Читаем Письма о письме полностью

Перебирая больше двух тысяч страниц неопубликованной переписки в попытках найти самые вдумчивые письма Буковски о литературе и письме, я натыкался на всевозможные прежде не виданные сокровища: неизвестные письма Генри Миллеру, Уиту Бёрнетту, Карессе Кросби, Лоренсу Ферлингетти и литературному божеству самого Буковски Джону Фанте; там был забытый яркий рекламный текст к одной из самых популярных книг Буковски «Эрекции, эякуляции, эксгибиции и вообще истории обыкновенного безумия»; предисловие, которое Буковски написал к своей первой книге на голландском языке «Dronken Mirakels & Andere Offers», впервые публикуемое здесь по-английски, и незавершенная пародия на литературный журнал под названием «Обозрение туалетной бумаги». Кроме того, нашлись очень ранние письма Буковски, где его стиль поразительно вычурен и напыщен, а также некоторые его иллюстрации, от которых спирает дыханье, – они здесь тоже публикуются впервые. Добавьте к этому редкому материалу несколько самых страстных писем, когда-либо написанных Буковски, и этот томик переписки запросто окажется не менее захватывающим, чем любой другой его сборник. И впрямь Буковски здесь предстает в своем лучшем виде: грубый, остроумный и глубоко трогающий; предоставляя товар, он не берет пленников.

ДАННЫЕ ДЛЯ РАБОТЫ
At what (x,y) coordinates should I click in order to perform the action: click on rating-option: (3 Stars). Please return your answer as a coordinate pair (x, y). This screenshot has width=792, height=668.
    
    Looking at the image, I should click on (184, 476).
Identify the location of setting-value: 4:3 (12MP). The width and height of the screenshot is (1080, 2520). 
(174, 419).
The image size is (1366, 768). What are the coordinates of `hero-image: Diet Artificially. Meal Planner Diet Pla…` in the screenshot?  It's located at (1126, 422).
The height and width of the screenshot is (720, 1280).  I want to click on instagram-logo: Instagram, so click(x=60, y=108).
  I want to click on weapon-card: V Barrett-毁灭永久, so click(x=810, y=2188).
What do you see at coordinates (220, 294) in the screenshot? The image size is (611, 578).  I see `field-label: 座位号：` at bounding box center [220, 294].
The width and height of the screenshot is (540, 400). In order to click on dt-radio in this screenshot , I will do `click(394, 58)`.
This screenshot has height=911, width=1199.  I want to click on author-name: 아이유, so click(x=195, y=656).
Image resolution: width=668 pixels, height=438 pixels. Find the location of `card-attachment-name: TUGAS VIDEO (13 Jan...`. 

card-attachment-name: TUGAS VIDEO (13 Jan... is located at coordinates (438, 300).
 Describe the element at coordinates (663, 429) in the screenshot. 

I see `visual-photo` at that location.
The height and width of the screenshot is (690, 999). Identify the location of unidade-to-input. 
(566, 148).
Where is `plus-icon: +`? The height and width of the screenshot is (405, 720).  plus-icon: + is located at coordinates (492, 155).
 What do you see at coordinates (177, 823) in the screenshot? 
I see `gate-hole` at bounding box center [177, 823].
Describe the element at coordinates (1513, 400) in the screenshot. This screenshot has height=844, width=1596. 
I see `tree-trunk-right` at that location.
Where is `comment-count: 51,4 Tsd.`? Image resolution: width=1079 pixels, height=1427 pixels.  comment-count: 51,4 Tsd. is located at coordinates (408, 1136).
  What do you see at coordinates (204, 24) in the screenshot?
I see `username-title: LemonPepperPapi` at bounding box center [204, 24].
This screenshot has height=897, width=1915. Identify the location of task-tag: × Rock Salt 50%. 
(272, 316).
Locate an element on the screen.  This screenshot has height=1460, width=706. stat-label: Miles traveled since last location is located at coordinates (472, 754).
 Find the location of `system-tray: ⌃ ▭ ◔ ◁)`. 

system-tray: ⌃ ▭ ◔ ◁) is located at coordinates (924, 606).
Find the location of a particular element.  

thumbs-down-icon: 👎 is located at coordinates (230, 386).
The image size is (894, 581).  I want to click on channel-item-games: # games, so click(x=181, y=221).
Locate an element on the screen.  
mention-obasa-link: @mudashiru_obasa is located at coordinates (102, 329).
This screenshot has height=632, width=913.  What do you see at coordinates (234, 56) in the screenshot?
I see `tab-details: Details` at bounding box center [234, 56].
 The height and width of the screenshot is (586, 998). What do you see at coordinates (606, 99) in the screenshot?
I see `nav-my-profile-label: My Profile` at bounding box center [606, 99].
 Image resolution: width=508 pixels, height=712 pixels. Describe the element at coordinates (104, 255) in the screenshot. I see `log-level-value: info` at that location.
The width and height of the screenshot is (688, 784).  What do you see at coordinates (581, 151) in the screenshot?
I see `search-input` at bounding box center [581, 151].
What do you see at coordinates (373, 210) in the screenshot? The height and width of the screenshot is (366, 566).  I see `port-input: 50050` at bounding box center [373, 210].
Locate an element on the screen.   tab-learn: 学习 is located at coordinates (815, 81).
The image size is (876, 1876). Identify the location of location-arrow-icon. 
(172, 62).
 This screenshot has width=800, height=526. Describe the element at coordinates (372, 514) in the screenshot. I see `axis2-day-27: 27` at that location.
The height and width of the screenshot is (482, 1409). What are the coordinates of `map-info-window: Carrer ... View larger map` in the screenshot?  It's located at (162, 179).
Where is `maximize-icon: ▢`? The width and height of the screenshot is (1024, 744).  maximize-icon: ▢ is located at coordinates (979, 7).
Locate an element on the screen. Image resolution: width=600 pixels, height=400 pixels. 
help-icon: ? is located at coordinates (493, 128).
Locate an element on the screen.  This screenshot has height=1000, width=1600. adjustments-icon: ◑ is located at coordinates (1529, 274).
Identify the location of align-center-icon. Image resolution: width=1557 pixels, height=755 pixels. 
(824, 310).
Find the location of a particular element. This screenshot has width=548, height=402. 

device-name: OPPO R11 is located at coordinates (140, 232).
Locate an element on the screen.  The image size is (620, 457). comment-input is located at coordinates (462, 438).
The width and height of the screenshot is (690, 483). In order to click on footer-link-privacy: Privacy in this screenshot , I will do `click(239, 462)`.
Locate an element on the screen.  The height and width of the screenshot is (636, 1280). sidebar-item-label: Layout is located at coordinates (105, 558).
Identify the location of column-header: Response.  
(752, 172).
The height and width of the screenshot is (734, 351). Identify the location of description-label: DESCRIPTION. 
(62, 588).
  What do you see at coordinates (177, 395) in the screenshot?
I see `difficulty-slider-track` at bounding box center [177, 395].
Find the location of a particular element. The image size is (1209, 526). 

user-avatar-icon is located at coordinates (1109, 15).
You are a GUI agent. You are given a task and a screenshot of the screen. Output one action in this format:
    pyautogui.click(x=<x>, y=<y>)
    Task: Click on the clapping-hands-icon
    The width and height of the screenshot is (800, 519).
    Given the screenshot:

ОБЯЗАТЕЛЬНЫЕ ЗАДАНИЯ
A) Как называлась незавершенная пародия на литературный журнал, о которой говорится в тексте страницы?
B) Выведите в виде JSON-списка строки из списка, начиная со строки, содержащей «This screenshot has height=632, width=913.», и заканчивая строкой, содержащей «This screenshot has width=800, height=526.». Каждую строку дайте отдельной строкой JSON-списка, а пустые пропустите.

ПИСЬМЕННЫЕ ОТВЕТЫ
A) «Обозрение туалетной бумаги».

B)
[
  "This screenshot has height=632, width=913.  What do you see at coordinates (234, 56) in the screenshot?",
  "I see `tab-details: Details` at bounding box center [234, 56].",
  " The height and width of the screenshot is (586, 998). What do you see at coordinates (606, 99) in the screenshot?",
  "I see `nav-my-profile-label: My Profile` at bounding box center [606, 99].",
  " Image resolution: width=508 pixels, height=712 pixels. Describe the element at coordinates (104, 255) in the screenshot. I see `log-level-value: info` at that location.",
  "The width and height of the screenshot is (688, 784).  What do you see at coordinates (581, 151) in the screenshot?",
  "I see `search-input` at bounding box center [581, 151].",
  "What do you see at coordinates (373, 210) in the screenshot? The height and width of the screenshot is (366, 566).  I see `port-input: 50050` at bounding box center [373, 210].",
  "Locate an element on the screen.   tab-learn: 学习 is located at coordinates (815, 81).",
  "The image size is (876, 1876). Identify the location of location-arrow-icon. ",
  "(172, 62).",
  " This screenshot has width=800, height=526. Describe the element at coordinates (372, 514) in the screenshot. I see `axis2-day-27: 27` at that location."
]